▶ [Quoted passage]:
- - - - -

A great deal of humor is in the strange surroundings and people forming the intrusive chorus to Rockford’s unassuming fishing trip, such as the reporter for a small-town paper looking for a byline, the mobster with his tale of childhood woe and construction rackets (highway and building), the diner owner who’s out of veal cutlets but gives away a wig with a full meal, and the tough guys who run Rockford out of town with his proxy vote or bring him back.

When the reporter brings in the Highway Patrol at last, Rockford borrows a cruiser to catch the mobster fleeing town, pursued by the rest at full tilt.

 

The Curse of the King Kamehameha Club
Magnum, P.I.

A kahuna administers the curse in public, no-one knows why. A newswoman for a local TV station wants the property, her grandfather leases it to the club for “Hawaiians, Japanese, haules, everybody”.

- - - - -

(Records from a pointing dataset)

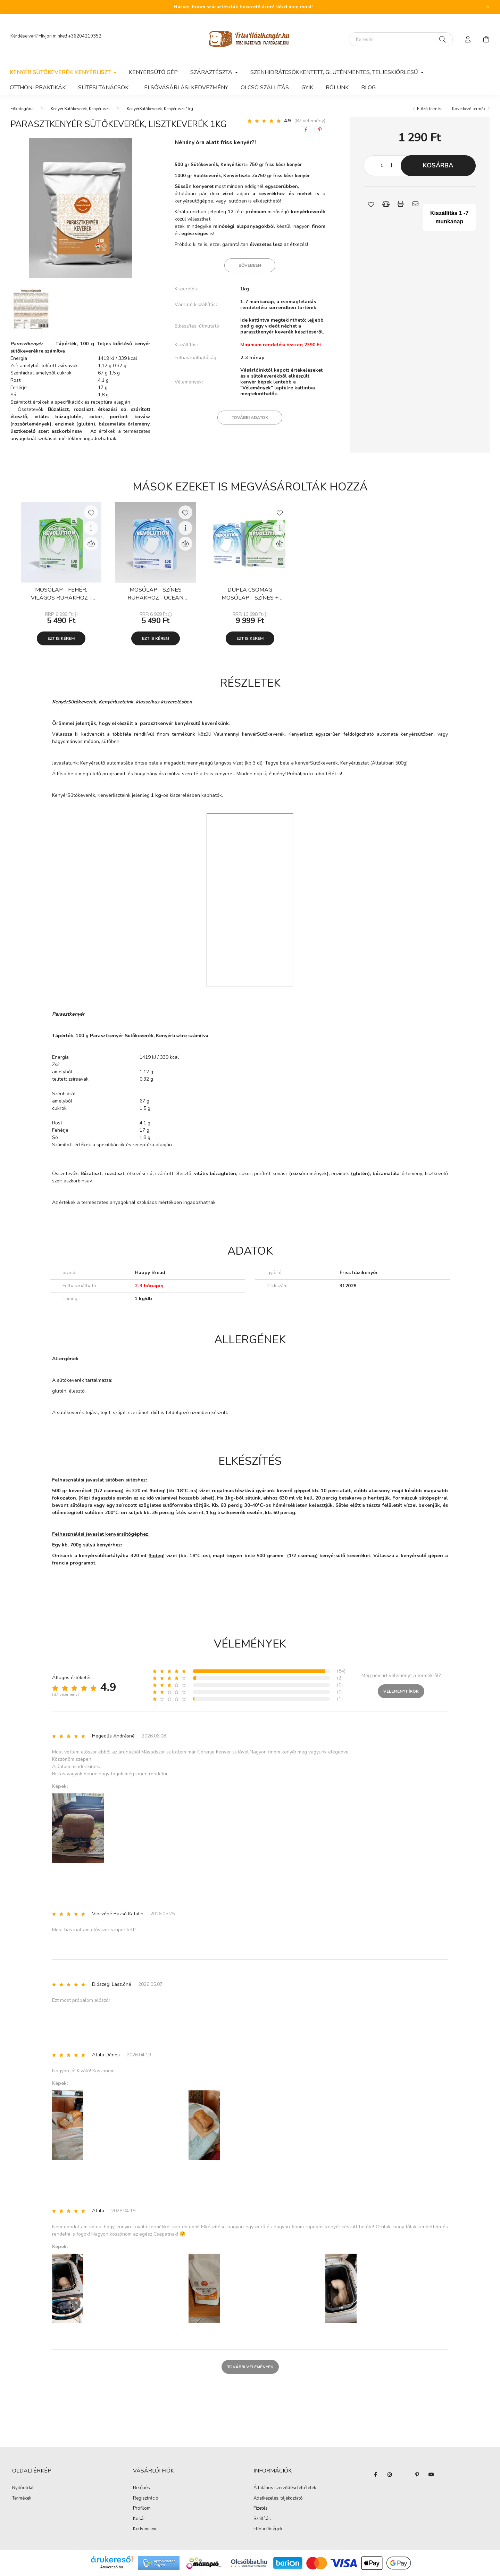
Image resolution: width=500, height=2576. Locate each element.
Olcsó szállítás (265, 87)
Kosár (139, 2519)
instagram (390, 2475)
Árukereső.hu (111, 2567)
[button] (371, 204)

- - - - -

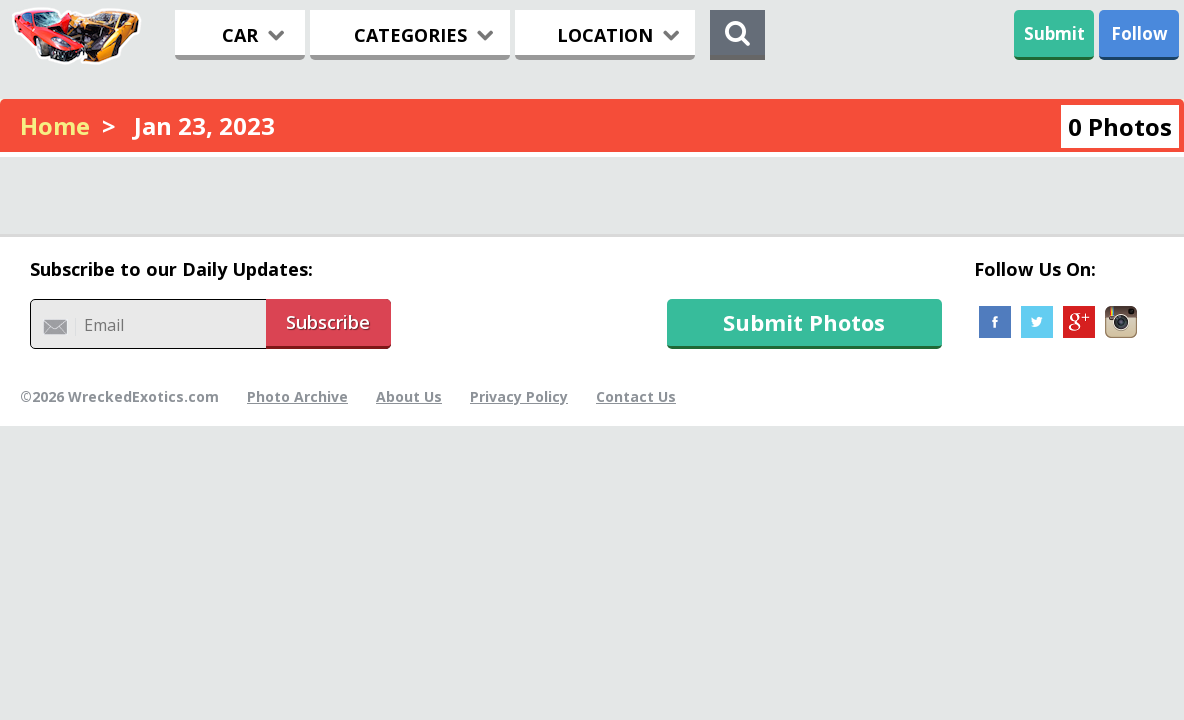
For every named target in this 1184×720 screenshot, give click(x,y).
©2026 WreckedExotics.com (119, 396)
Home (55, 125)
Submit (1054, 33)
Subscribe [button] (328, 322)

- - - - -

▶ [Challenges]:
1 > Translate this sentence from the episode notes into Spanish: "When the reporter brings in the Highway Patrol at last, Rockford borrows a cruiser to catch the mobster fleeing town, pursued by the rest at full tilt."
2 > Using the episode notes, answer these:
(a) What does the diner owner give away with a full meal?
(b) Who administers the curse in public?
(c) Where does the newswoman work?
3 > Carry the episode notes on from their last sentence, adding a few more sentences about the Magnum, P.I. episode.

▶ [Expected responses]:
1 > Cuando el reportero por fin llama a la Patrulla de Carreteras, Rockford toma prestado un coche patrulla para atrapar al mafioso que huye del pueblo, perseguido a toda velocidad por los demás.

2 >
(a) A wig.
(b) A kahuna.
(c) At a local TV station.

3 >
The mobster Tony Alika had done the same to Five-O, Herman Wedemeyer is here as coroner to witness. Gretchen Corbett is the on-camera reporter, Lew Ayres the sentimental gentleman, Manu Tupou a club regular with the kahuna gift.

The old man’s diuretic pills kill a local athlete and damn near Rick. The reporter’s kahuna perishes in a cane fire (or rather a backfire she sets against Magnum and T.C.), like a suspect in another Five-O case.